[BUG] Can not use deepspeed.layer.moe
Describe the bug
Importing the deepspeed.layer.moe throws raises this ValueError:
ValueError: Target parameter "qkv_w" not found in this layer. Valid targets are []
from: https://github.com/deepspeedai/DeepSpeed/blob/e993fea38efe654592b956d1ab52e340bfbf9714/deepspeed/inference/v2/model_implementations/layer_container_base.py#L97-L99
and this ValueError:
ValueError: Must have wildcard (*) in source name for ParametrizedList mapping: self_attn.q_proj.weight
from:
https://github.com/deepspeedai/DeepSpeed/blob/e993fea38efe654592b956d1ab52e340bfbf9714/deepspeed/inference/v2/model_implementations/layer_container_base.py#L125-L126
To Reproduce
Run this script with a install of current master branch:
from deepspeed.moe.layer import MoE
print("Hello DeepSpeed!")
Expected behavior I can normally use the moe layer :-)

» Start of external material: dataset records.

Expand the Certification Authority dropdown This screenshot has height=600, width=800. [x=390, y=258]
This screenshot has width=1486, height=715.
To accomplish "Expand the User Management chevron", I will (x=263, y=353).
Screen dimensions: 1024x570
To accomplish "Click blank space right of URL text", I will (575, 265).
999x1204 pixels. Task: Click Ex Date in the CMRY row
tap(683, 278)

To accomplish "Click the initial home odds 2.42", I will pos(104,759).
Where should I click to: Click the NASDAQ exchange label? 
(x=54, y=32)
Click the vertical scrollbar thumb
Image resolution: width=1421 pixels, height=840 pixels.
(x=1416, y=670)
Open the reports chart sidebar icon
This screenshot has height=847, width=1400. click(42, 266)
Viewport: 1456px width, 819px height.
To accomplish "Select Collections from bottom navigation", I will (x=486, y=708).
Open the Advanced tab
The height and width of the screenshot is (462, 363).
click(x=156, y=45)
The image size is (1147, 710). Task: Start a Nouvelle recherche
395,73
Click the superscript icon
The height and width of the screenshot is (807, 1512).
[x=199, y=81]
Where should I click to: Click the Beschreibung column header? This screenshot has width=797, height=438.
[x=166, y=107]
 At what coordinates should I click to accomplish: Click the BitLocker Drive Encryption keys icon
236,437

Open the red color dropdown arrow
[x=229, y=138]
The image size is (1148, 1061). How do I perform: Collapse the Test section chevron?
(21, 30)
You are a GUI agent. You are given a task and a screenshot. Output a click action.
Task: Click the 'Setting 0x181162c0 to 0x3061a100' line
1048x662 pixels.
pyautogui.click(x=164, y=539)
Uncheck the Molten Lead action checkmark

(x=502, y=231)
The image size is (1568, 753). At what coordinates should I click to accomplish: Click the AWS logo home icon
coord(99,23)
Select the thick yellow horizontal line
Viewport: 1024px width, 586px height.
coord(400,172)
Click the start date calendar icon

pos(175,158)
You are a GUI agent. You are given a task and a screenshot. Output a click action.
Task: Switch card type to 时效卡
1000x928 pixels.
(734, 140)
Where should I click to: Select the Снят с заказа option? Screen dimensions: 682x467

ds_report output This also causes the same error? Continuing instead of raising the error on both cases prevents any problems so here:
(moe) [lukef@luke HTYLLM-PG]$ ds_report
--------------------------------------------------
DeepSpeed C++/CUDA extension op report
--------------------------------------------------
NOTE: Ops not installed will be just-in-time (JIT) compiled at
runtime if needed. Op compatibility means that your system
meet the required dependencies to JIT install the op.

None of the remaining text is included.